§ **Work instruction**
When you have gone through the records, report how many lines include "computer", giving the number and nothing more.

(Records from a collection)
++++++++++++++++++++
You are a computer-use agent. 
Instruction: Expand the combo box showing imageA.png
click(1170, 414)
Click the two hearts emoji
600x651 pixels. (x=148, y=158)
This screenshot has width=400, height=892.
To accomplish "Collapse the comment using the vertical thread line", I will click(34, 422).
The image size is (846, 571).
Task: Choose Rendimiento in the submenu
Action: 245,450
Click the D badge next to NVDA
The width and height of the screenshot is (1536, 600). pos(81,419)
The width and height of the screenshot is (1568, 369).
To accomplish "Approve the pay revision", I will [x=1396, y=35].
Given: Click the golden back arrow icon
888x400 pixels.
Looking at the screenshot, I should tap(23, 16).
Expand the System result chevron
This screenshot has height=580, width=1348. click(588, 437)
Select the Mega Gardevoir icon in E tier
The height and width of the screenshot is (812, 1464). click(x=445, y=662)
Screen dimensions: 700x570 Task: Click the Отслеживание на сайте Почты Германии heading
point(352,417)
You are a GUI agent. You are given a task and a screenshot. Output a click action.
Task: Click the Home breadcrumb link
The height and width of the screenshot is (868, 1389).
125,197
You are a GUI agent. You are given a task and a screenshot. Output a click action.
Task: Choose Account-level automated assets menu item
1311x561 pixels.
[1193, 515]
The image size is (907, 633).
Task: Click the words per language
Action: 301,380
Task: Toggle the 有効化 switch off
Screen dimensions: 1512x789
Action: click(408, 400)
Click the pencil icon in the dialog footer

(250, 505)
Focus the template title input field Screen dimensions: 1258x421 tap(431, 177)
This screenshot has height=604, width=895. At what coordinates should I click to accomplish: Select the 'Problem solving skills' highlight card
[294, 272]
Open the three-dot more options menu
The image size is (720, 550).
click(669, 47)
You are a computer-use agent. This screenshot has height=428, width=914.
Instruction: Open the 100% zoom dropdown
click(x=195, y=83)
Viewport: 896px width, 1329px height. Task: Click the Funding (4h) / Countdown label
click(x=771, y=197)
++++++++++++++++++++
§ **Answer section**
2